SwapMe and FaceSwap Dataset

A face tampering dataset introduced by Two-Stream Neural Networks for Tampered Face Detection, created using two commercial and open-source face-swapping applications.

Composition

Tampered images: 2010 total - 1005 images generated using SwapMe iOS app - 1005 images generated using FaceSwap open-source software

Authentic images: 2800 total - 1400 per subset (corresponding to each swapping application)

Total: 4810 images

Creation methodology

  1. Selected 1005 target-source face pairs
  2. Generated one tampered image per pair using each application
  3. Applied post-processing including:
  4. Boundary blurring for seamless blending
  5. Image resizing to match context
  6. Color/illumination blending

Only high-quality results were retained to ensure realistic tampering.

Dataset characteristics

Advantages: - Large scale: 2010 tampered images suitable for training deep learning methods - High visual quality: Tampering is realistic and difficult to detect through visual inspection alone - Diverse content: Images cover diverse events (holidays, sports, conferences) and identities (different ages, genders, races) - Two algorithms: Uses two different face-swapping techniques to avoid overfitting to algorithm-specific artifacts - Face-specific: Focuses on facial regions rather than general image tampering

Challenges: - Limited to face regions in images with clear faces - Only two swapping algorithms (may not generalize to other techniques) - Not publicly released (as of the paper's publication in 2018)

Evaluation protocol

The paper uses a cross-algorithm training and testing protocol: - Train on FaceSwap subset (705 tampered + 1400 authentic images) - Test on SwapMe subset (300 tampered + 300 authentic images)

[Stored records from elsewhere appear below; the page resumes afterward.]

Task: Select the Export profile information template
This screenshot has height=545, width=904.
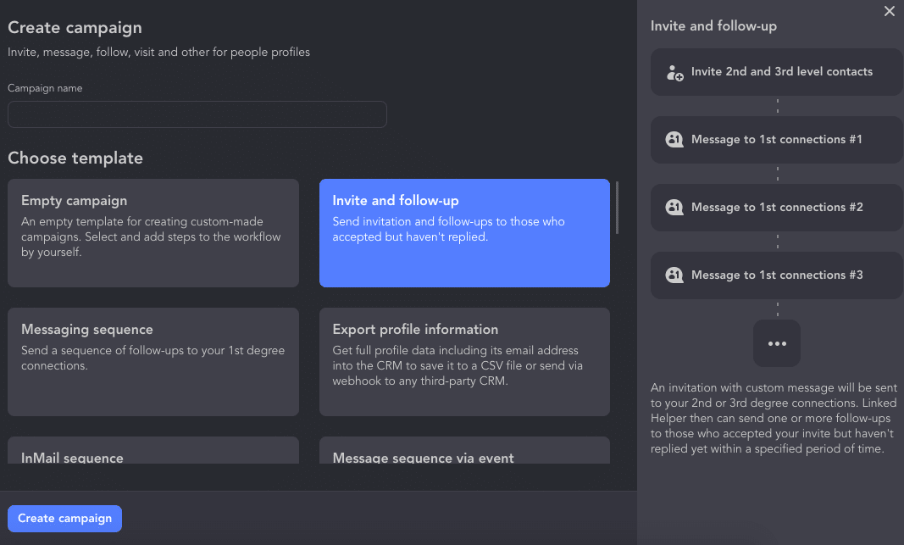Action: [x=464, y=362]
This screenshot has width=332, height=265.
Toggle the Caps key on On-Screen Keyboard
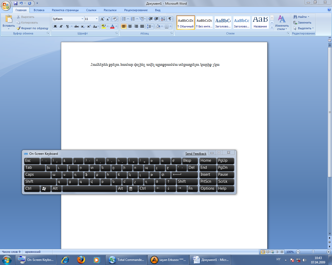coord(37,175)
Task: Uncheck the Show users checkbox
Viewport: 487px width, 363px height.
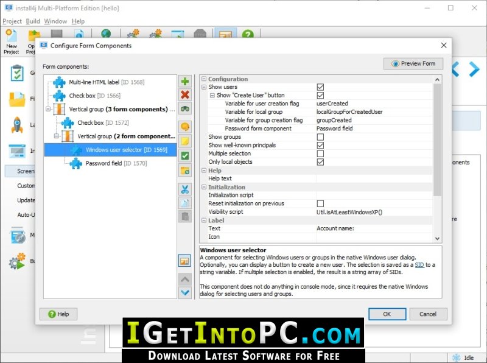Action: point(320,87)
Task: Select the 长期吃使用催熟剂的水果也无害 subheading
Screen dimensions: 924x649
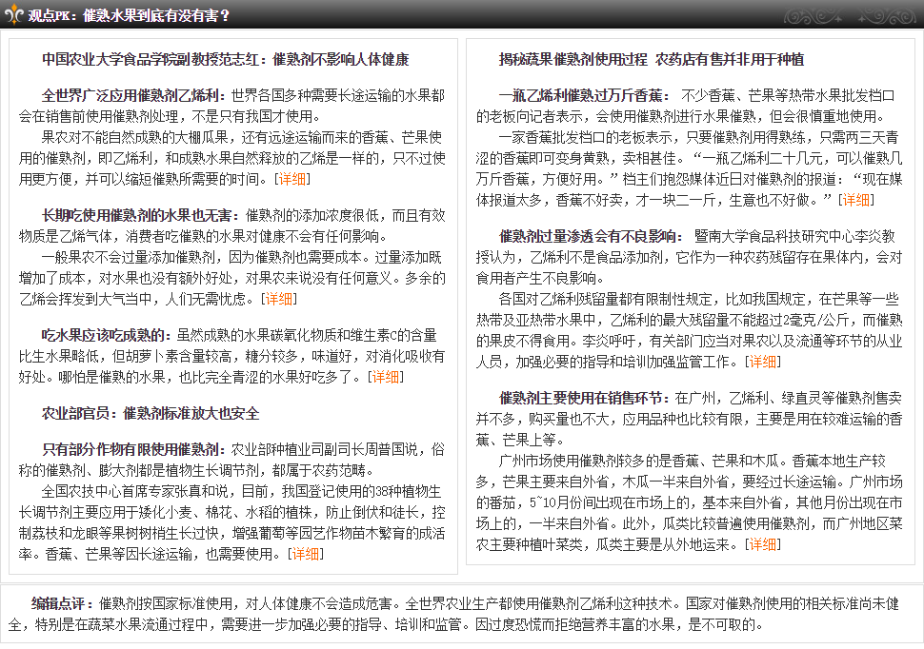Action: pyautogui.click(x=139, y=215)
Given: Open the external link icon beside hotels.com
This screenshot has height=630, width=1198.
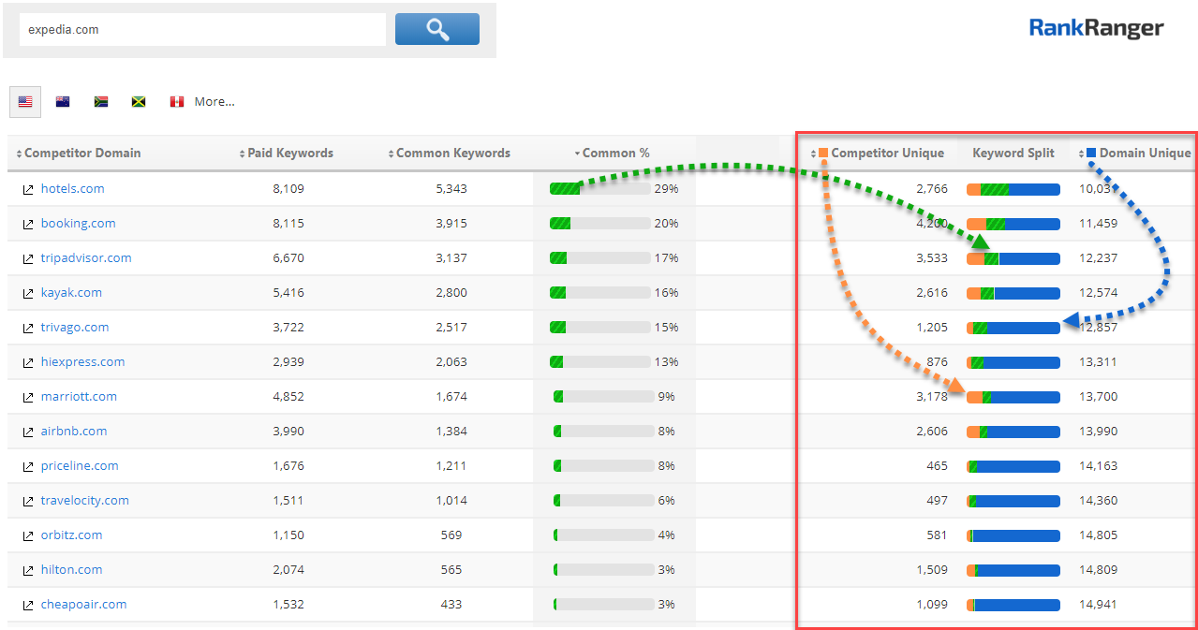Looking at the screenshot, I should click(28, 189).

This ensures the model does not overfit to algorithm-specific artifacts and tests generalization to different face-swapping techniques.

Baseline results

Face-level AUC on SwapMe test set: - Two-stream network (proposed): 0.927 - Face classification stream alone: 0.854 - Patch triplet stream alone: 0.875 - Steganalysis features + SVM: 0.794

Notes

The SwapMe/FaceSwap dataset addresses limitations of prior face tampering datasets by focusing specifically on faces and using realistic post-processing. However, the lack of public release limits its broader impact compared to datasets like FaceForensics++ and DFDC, which became standard benchmarks for the field.